La stessa dialettica e filosofia – intese inizialmente in senso antiplatonico come universali, ma prive di contenuto, assimilabili dunque alla logica formale – acquistano il loro contenuto nella metafisica, ovvero in una sostanza che va al di là di quella naturale, in quanto immobile e divina. La filosofia diviene così scienza prima che studia l’essere in quanto tale e i suoi attributi. In tal modo, la filosofia diviene una scienza, avendo come suo ambito il divino, al tempo stesso universale e suprema, per lo statuto ontologico del proprio oggetto. Acquista dunque uno statuto analogo a quello della dialettica platonica che Aristotele aveva precedentemente inteso criticare. Ciò va di pari passo con l’asserita superiorità della vita contemplativa da parte di Aristotele, dopo aver tessuto per tutti i precedenti libri dell’Etica nicomachea l’elogio della vita attiva. Anche per quanto riguarda l’immortalità dell’anima, dopo averla esclusa, Aristotele introduce un enigmatico intelletto (nous) attivo, separato dal corpo e perciò eterno e immortale.
Come osserva a ragione Vegetti: “questi elementi, più o meno direttamente riconducibili alla filosofia platonica”, sono “una parte costitutiva e indispensabile del complesso edificio teorico costruito da Aristotele, che veniva reinterpretandoli e modificandoli nel momento stesso in cui li riutilizzava” (29).

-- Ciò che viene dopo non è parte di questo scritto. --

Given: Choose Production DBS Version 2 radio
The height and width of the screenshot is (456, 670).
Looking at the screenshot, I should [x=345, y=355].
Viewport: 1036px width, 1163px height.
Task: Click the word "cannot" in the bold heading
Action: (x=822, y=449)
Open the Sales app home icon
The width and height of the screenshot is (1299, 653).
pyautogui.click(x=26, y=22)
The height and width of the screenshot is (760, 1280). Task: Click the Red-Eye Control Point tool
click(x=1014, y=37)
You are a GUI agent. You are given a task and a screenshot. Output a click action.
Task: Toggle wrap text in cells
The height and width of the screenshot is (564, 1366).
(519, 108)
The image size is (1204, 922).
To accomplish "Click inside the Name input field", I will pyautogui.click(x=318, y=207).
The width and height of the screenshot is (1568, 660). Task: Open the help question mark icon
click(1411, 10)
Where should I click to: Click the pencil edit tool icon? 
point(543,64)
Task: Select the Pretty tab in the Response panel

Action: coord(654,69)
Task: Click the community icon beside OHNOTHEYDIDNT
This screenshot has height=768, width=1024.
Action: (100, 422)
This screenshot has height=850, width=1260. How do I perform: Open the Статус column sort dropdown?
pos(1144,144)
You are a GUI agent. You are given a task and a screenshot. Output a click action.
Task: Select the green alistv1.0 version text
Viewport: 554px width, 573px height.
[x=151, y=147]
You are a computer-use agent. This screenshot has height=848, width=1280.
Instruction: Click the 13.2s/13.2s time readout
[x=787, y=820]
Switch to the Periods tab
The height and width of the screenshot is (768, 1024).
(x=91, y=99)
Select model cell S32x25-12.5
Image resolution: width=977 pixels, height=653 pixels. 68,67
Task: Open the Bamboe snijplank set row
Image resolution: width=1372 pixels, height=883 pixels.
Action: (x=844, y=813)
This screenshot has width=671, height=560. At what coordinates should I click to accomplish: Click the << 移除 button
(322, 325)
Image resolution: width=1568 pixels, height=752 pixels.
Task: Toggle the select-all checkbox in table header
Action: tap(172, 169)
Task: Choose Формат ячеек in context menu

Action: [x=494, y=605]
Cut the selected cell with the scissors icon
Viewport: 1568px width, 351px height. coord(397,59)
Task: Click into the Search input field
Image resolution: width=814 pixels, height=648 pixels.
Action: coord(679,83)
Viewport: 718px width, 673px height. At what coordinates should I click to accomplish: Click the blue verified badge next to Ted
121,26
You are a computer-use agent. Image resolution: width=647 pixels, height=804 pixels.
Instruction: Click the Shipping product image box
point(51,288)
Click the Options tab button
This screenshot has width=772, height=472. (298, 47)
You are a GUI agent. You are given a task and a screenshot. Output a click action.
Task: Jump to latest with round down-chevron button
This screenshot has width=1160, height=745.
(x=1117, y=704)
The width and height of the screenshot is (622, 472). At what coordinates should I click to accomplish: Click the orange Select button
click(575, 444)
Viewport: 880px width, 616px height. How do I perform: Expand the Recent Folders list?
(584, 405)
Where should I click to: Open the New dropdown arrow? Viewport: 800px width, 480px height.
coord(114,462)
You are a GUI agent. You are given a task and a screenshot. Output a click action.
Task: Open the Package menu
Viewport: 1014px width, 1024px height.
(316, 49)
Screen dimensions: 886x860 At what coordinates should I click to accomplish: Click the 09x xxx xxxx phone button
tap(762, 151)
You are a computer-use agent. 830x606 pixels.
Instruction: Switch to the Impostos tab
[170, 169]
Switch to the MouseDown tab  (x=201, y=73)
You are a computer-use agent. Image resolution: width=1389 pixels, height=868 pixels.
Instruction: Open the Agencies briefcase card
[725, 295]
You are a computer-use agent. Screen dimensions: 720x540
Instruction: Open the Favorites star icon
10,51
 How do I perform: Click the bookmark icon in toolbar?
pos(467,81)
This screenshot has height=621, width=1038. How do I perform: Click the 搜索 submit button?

Se ne può concludere che “uno degli aspetti più vivi e stimolanti della filosofia di Aristotele – che anche per questo non forma un sistema chiuso e statico – consiste proprio nell’assiduo impegno teorico inteso a conservare, e insieme a superare, il platonismo” (ibidem).
Note:
[1] Vegetti, Mario e Ademollo, Francesco, Incontro con Aristotele. Quindici lezioni, Einaudi, Torino 2016, p. 21. D’ora in avanti citeremo quest’opera direttamente nel testo, inserendo fra parentesi tonde le pagine dei brani riportati.